The idea is figurative meaning it was hung outside and inside with fine stuff, like the Ka’abah, the “Bride of Meccah.” The “lords” means simply the lost girl.

 

[FN#76] Arab. “Ayn” lit. eye, also a fount, “the eye of the landscape” (a noble simile); and here a helper, guard, assistant.

 

[FN#77] “Lord” for lady, i.e. she.

 

[FN#78] Arab. “Fi’l-khawafik”=in the four quarters or among the flappers (standards) or amid palpitations of heart. The bride alludes to a festal reception in a town, with burning incense, drums, flags, etc., etc.

 

[FN#79] In Egypt the shorter “honey-moon” lasts a week; and on the seventh day (pop. called Al-Subu’a) bride and bridegroom receive visits with all ceremony, of course in separate apartments.

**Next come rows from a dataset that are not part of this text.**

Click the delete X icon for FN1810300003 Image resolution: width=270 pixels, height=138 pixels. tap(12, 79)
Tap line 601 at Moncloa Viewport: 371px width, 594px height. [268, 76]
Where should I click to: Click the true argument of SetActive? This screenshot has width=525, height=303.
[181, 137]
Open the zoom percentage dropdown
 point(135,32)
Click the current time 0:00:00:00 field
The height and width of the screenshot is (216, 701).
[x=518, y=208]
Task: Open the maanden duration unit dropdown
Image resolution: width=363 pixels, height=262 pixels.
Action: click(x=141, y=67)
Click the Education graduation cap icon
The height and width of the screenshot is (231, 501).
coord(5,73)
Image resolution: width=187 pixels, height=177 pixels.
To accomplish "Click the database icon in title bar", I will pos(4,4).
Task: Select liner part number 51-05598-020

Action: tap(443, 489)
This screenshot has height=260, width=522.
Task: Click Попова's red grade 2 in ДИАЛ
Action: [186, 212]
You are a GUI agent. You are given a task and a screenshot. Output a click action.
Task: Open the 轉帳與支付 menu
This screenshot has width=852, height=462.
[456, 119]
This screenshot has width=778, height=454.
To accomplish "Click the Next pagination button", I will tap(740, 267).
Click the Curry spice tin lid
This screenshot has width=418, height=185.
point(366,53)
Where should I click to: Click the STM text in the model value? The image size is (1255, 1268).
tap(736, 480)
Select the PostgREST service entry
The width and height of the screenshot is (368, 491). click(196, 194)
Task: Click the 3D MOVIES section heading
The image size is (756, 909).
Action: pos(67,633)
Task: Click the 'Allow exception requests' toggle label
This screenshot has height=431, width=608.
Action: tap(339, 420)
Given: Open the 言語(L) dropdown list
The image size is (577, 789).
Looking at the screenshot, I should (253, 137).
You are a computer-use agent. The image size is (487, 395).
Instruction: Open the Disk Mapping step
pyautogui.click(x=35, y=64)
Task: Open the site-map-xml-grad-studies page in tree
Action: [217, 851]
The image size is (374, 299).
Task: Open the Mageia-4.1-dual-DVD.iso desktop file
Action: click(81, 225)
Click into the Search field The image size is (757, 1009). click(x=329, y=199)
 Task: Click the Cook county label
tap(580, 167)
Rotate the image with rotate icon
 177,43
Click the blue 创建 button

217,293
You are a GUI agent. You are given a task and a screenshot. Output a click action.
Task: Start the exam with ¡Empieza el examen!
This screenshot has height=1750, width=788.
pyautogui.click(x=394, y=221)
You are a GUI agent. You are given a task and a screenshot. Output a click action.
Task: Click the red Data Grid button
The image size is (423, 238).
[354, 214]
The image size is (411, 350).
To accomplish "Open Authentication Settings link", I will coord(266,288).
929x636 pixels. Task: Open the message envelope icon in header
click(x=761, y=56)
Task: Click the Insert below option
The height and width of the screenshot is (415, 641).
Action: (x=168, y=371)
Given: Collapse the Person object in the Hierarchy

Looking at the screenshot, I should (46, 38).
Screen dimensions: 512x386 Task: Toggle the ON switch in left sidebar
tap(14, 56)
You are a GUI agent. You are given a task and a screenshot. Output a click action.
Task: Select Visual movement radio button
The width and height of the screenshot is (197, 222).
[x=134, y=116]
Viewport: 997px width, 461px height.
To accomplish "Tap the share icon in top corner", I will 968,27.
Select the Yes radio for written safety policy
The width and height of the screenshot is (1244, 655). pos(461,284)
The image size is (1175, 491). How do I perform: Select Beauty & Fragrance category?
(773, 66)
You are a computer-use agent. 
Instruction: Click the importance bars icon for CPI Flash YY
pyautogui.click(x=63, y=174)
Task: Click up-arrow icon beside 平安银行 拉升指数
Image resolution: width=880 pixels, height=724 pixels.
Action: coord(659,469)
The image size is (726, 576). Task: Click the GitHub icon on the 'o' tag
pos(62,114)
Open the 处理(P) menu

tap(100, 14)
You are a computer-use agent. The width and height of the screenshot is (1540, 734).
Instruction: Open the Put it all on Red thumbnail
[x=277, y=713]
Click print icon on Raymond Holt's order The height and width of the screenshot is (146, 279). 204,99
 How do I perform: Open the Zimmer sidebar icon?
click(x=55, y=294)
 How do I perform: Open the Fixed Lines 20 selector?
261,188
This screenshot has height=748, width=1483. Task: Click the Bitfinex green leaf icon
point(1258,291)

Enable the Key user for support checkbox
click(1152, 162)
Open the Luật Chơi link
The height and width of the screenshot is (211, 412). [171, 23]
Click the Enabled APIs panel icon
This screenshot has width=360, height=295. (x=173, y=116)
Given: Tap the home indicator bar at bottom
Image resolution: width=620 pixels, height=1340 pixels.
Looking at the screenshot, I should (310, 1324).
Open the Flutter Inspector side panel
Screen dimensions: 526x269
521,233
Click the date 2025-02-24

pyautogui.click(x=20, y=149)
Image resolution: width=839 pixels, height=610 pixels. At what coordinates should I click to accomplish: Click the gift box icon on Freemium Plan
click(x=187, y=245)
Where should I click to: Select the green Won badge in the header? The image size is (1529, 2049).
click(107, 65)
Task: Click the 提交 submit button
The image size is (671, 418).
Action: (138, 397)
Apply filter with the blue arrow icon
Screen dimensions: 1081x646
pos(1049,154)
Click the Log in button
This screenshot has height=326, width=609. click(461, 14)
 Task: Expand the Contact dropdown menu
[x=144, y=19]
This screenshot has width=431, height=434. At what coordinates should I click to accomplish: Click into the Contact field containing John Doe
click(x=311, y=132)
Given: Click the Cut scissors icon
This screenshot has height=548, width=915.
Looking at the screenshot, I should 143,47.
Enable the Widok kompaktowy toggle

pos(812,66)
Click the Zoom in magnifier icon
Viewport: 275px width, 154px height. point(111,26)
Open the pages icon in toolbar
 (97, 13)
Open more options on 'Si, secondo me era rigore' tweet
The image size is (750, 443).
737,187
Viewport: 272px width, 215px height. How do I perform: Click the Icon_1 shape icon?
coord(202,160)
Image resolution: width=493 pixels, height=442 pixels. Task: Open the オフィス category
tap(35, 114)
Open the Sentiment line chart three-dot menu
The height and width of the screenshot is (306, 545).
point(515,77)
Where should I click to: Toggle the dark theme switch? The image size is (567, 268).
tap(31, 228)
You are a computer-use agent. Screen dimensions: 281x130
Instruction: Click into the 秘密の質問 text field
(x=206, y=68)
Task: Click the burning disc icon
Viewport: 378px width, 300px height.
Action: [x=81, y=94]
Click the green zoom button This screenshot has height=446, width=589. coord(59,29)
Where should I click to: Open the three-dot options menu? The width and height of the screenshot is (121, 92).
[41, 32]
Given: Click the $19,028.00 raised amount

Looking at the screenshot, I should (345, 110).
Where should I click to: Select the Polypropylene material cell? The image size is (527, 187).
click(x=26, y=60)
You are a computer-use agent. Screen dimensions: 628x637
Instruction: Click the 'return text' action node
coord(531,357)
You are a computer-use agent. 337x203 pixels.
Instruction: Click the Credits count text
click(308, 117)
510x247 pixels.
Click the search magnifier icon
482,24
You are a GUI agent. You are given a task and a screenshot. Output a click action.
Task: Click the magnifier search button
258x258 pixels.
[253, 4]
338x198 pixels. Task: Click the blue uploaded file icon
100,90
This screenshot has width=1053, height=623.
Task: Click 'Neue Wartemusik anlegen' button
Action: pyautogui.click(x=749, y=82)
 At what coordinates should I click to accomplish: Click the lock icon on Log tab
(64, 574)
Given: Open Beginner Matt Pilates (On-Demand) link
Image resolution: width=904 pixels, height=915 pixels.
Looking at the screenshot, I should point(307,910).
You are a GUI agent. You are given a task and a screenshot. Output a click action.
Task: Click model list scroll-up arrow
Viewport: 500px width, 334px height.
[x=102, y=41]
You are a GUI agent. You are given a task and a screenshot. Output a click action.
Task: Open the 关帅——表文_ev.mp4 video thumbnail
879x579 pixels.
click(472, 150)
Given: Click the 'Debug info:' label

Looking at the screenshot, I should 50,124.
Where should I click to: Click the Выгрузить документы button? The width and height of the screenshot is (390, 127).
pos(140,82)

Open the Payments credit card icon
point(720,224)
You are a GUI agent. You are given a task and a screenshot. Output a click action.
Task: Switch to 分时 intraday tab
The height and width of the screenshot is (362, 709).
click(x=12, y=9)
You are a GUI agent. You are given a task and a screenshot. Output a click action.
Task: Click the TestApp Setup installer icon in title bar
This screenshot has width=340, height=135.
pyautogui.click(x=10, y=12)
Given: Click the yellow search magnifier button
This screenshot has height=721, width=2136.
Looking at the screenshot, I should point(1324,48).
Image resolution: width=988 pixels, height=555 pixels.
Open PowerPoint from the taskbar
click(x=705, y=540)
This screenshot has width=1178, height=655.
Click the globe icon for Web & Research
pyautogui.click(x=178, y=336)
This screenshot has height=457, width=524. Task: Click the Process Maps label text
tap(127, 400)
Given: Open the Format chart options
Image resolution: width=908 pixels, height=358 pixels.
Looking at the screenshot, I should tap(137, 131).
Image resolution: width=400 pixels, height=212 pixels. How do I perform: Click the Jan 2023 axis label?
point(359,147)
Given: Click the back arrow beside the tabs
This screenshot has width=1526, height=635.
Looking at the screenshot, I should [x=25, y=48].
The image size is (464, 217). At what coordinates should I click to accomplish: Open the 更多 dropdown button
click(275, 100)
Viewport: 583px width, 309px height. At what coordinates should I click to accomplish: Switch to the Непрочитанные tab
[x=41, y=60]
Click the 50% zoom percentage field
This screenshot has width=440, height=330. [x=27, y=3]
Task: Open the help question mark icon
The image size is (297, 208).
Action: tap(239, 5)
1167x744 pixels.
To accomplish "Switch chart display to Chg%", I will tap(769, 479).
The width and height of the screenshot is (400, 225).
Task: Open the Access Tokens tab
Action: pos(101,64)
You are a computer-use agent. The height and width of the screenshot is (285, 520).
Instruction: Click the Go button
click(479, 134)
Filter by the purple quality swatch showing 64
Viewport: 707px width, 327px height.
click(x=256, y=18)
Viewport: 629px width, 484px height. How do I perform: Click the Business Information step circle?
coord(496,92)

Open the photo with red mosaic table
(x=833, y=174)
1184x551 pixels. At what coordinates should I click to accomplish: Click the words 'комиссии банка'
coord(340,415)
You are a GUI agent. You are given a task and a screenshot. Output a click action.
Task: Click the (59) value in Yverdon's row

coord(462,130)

The seventh day (like the fortieth, the end of six months and the anniversary) is kept for births and deaths with Khatmahs (perlections) of the Koran “Saylah” family gatherings and so forth. The fortieth day ends the real honey-moon. See Night dccxcii.

 

[FN#80] I have noted the popular practice, amongst men as well as women, of hiring the Hammam for private parties and picnicking in it during the greater part of the day. In this tale the bath would belong to the public and it was a mere freak of the bride to bathe with her bridegroom. “Respectable” people do not.

 

[FN#81] She speaks in the last line as the barber or the bathman.

 

[FN#82] Here the “Ana” begin; and they mostly date themselves.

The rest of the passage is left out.